** DATA FOR REVIEW follows **
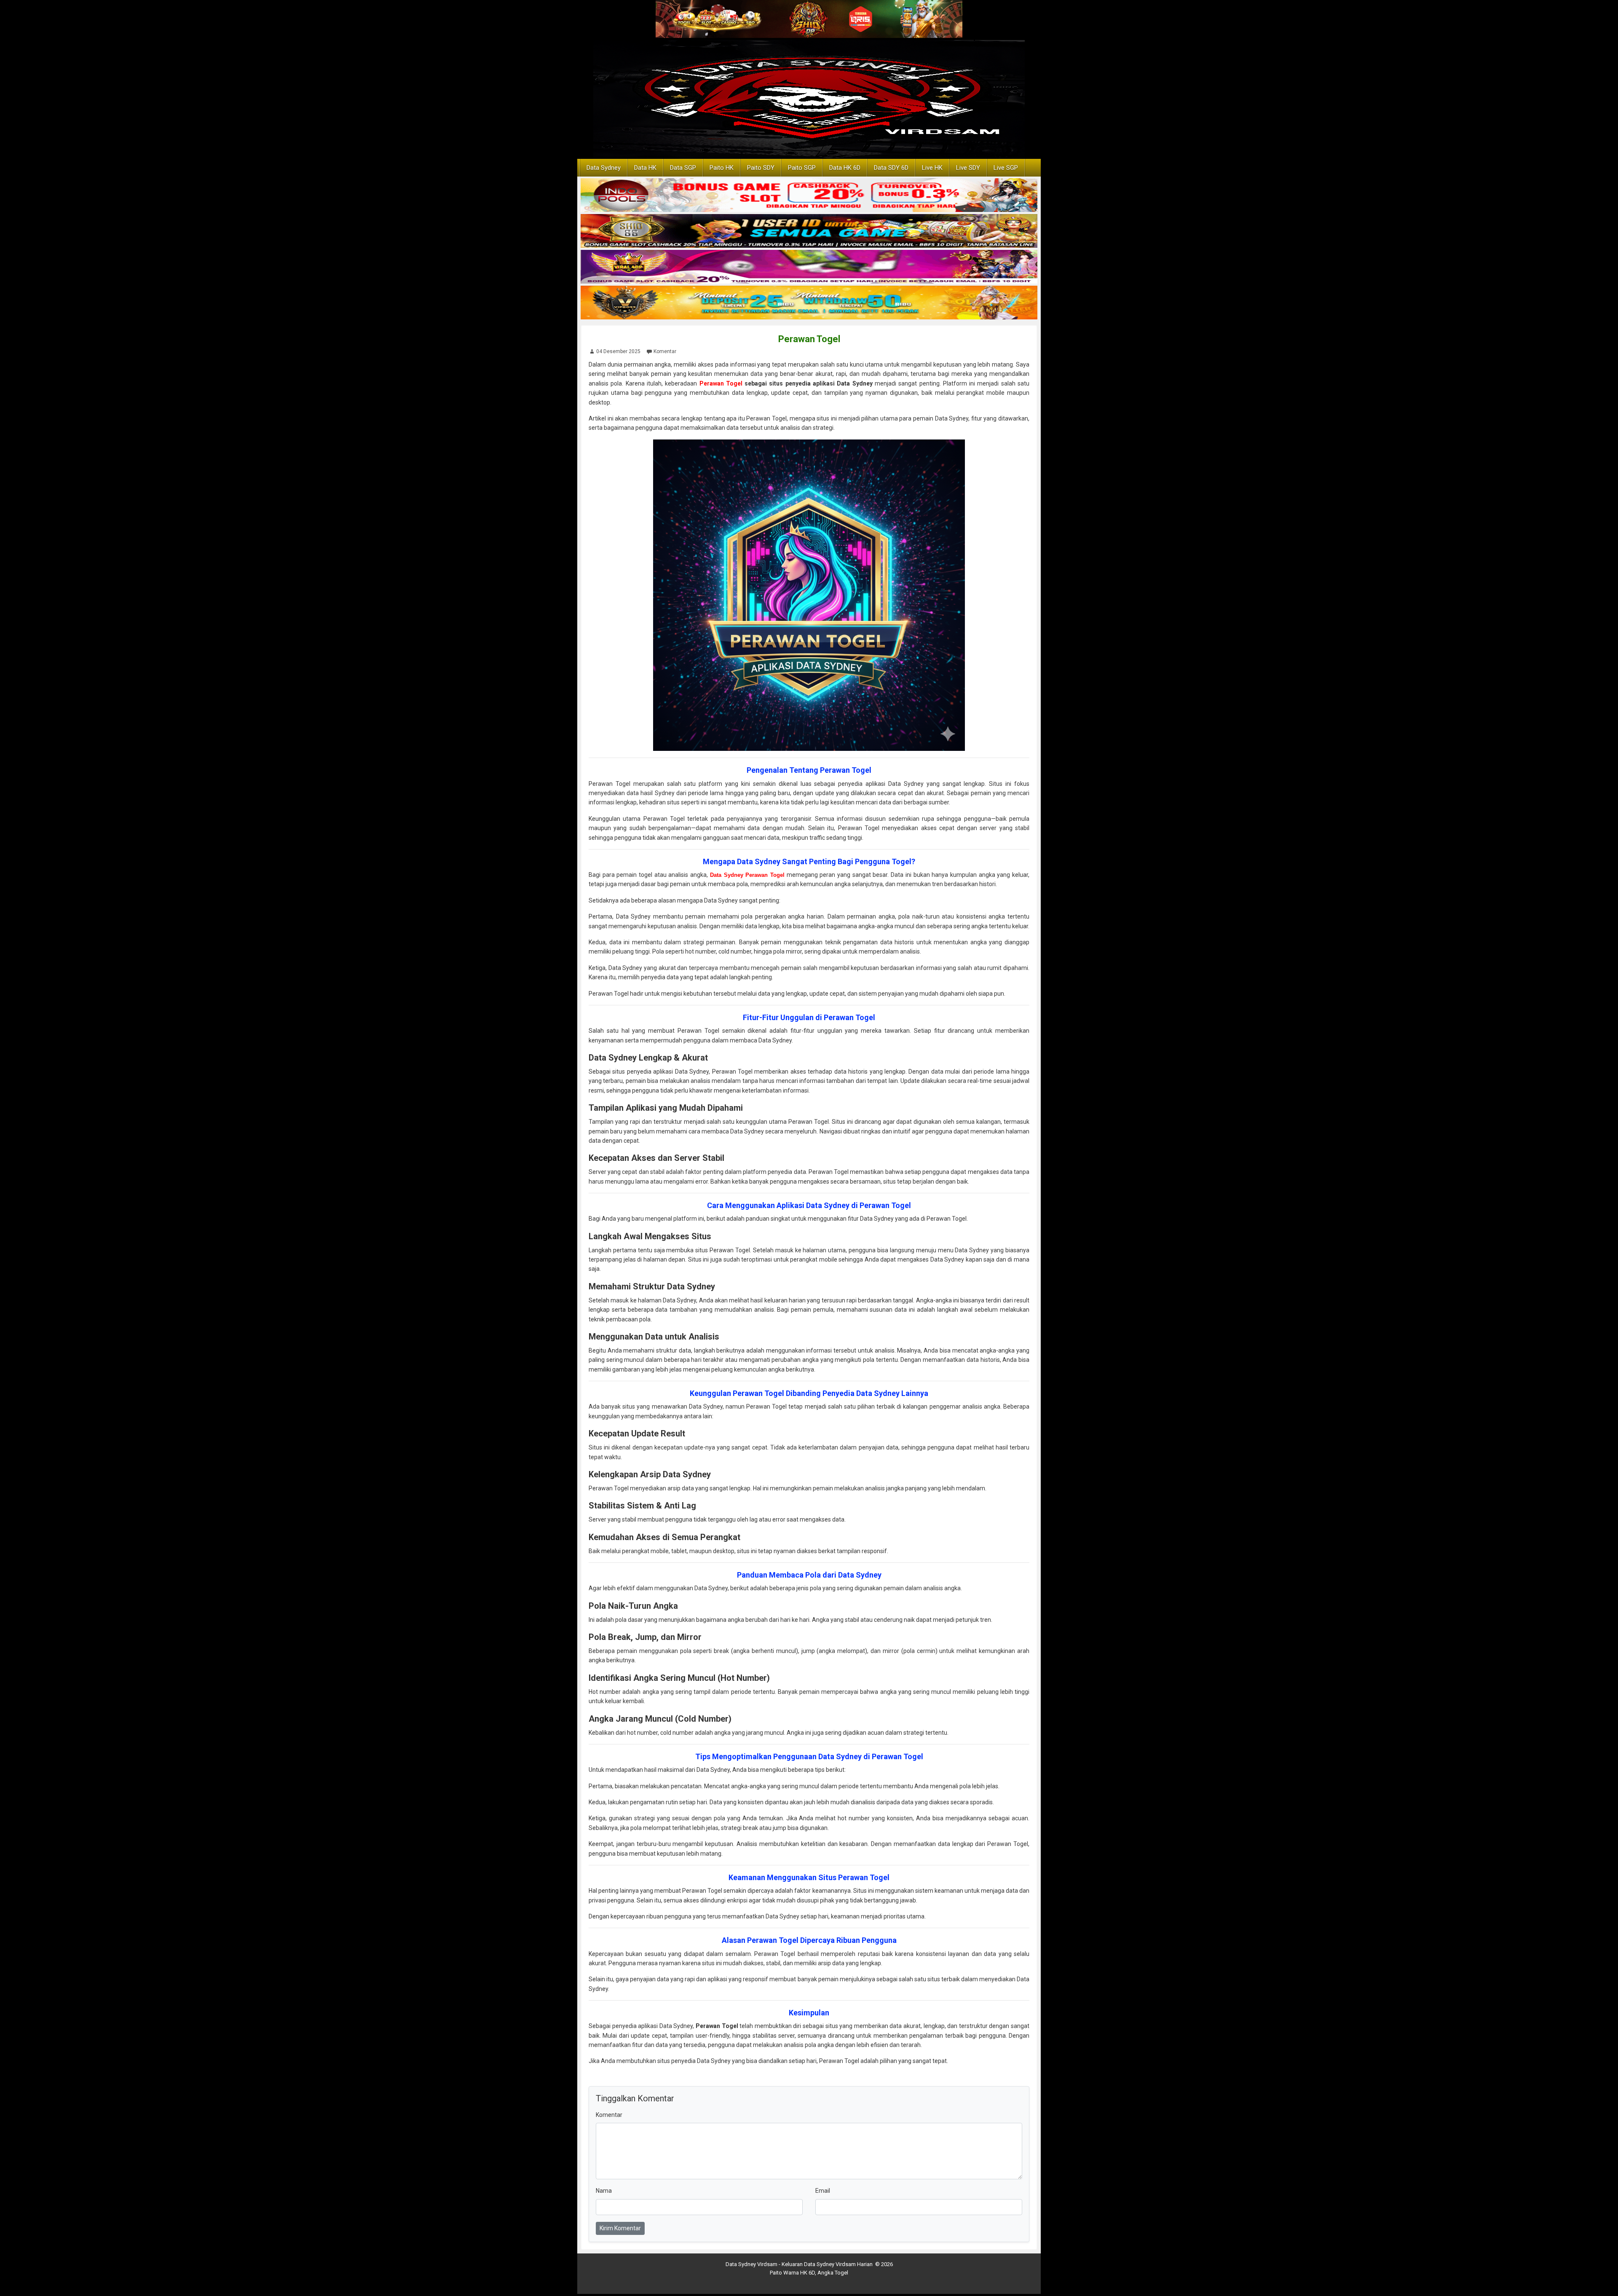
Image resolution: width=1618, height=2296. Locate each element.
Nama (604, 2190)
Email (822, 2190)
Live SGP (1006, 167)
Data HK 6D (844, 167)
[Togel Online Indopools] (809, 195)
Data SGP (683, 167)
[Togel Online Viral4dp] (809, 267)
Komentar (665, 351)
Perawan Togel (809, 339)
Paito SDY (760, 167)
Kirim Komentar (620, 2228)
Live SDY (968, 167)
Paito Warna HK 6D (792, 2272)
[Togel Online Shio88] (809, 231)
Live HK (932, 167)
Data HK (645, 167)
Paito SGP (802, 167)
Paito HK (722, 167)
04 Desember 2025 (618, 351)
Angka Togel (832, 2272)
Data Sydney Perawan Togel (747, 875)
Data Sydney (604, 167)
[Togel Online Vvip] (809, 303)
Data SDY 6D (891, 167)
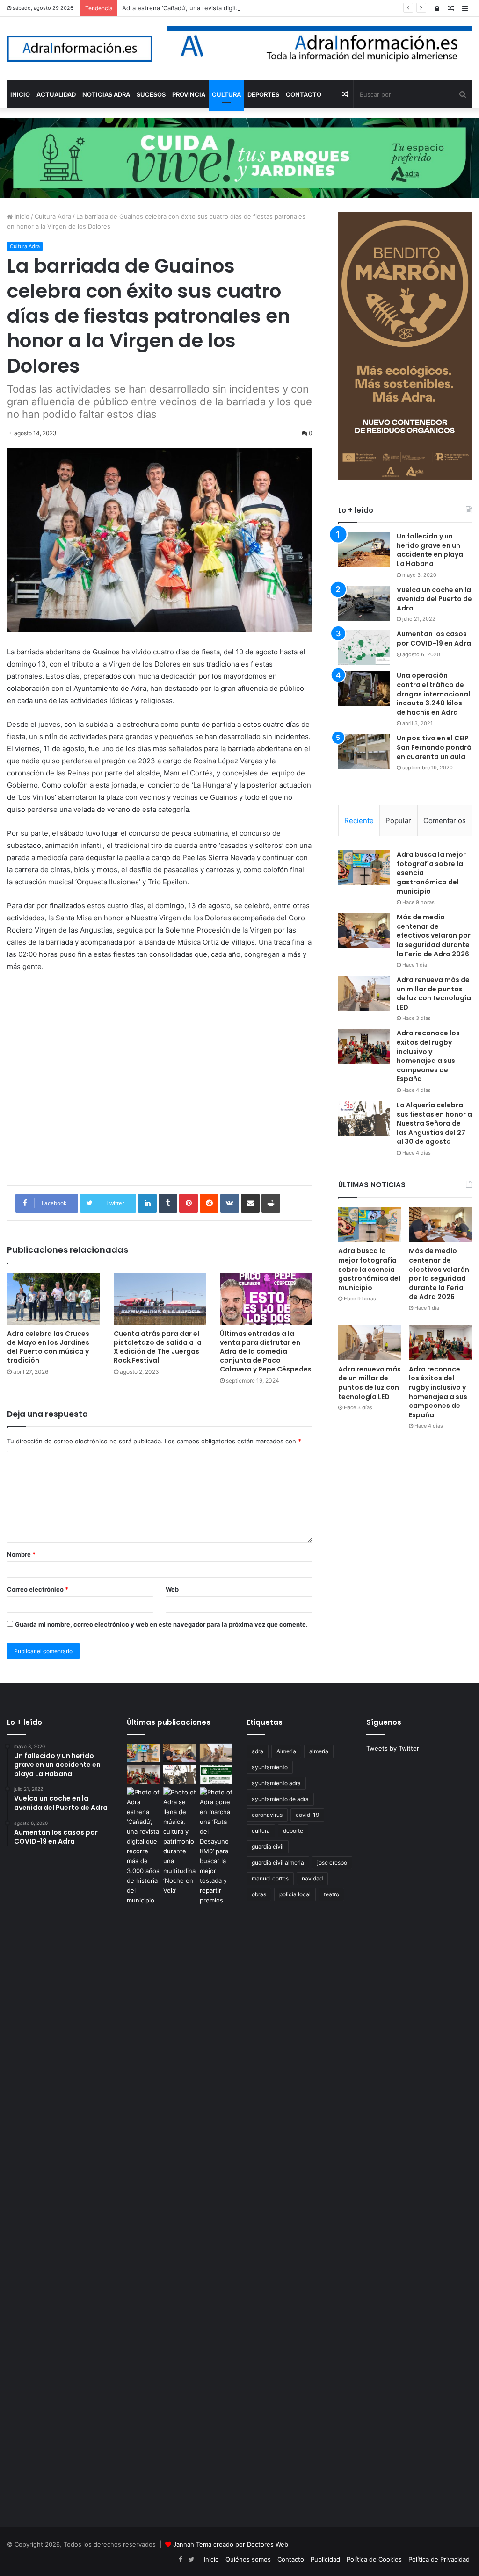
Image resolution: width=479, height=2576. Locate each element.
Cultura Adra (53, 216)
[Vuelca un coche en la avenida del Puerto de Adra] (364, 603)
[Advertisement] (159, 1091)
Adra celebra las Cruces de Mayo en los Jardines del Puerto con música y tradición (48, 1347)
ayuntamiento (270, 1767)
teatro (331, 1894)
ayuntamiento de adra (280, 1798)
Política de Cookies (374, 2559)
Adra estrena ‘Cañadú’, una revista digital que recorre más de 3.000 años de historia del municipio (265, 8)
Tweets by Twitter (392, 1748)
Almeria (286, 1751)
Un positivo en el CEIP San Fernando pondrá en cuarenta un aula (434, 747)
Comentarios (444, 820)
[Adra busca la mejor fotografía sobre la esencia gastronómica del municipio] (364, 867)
** End of DATA FOR REVIEW **
INSTRUCTIONS TO FOLLOW
Write every record out again exactly as written. Pictures don't belong in the copy.

TASK OUTPUT
Image resolution: width=1618, height=2296. Locate each element.
Nama (604, 2190)
Email (822, 2190)
Live SGP (1006, 167)
Data HK 6D (844, 167)
[Togel Online Indopools] (809, 195)
Data SGP (683, 167)
[Togel Online Viral4dp] (809, 267)
Komentar (665, 351)
Perawan Togel (809, 339)
Paito SDY (760, 167)
Kirim Komentar (620, 2228)
Live SDY (968, 167)
Paito Warna HK 6D (792, 2272)
[Togel Online Shio88] (809, 231)
Live HK (932, 167)
Data HK (645, 167)
Paito SGP (802, 167)
Paito HK (722, 167)
04 Desember 2025 (618, 351)
Angka Togel (832, 2272)
Data Sydney Perawan Togel (747, 875)
Data Sydney (604, 167)
[Togel Online Vvip] (809, 303)
Data SDY 6D (891, 167)
Image resolution: width=479, height=2576. Locate each element.
Cultura Adra (53, 216)
[Vuelca un coche en la avenida del Puerto de Adra] (364, 603)
[Advertisement] (159, 1091)
Adra celebra las Cruces de Mayo en los Jardines del Puerto con música y tradición (48, 1347)
ayuntamiento (270, 1767)
teatro (331, 1894)
ayuntamiento de adra (280, 1798)
Política de Cookies (374, 2559)
Adra estrena ‘Cañadú’, una revista digital que recorre más de 3.000 años de historia del municipio (265, 8)
Tweets by Twitter (392, 1748)
Almeria (286, 1751)
Un positivo en el CEIP San Fernando pondrá en cuarenta un aula (434, 747)
Comentarios (444, 820)
[Adra busca la mejor fotografía sobre la esencia gastronómica del municipio] (364, 867)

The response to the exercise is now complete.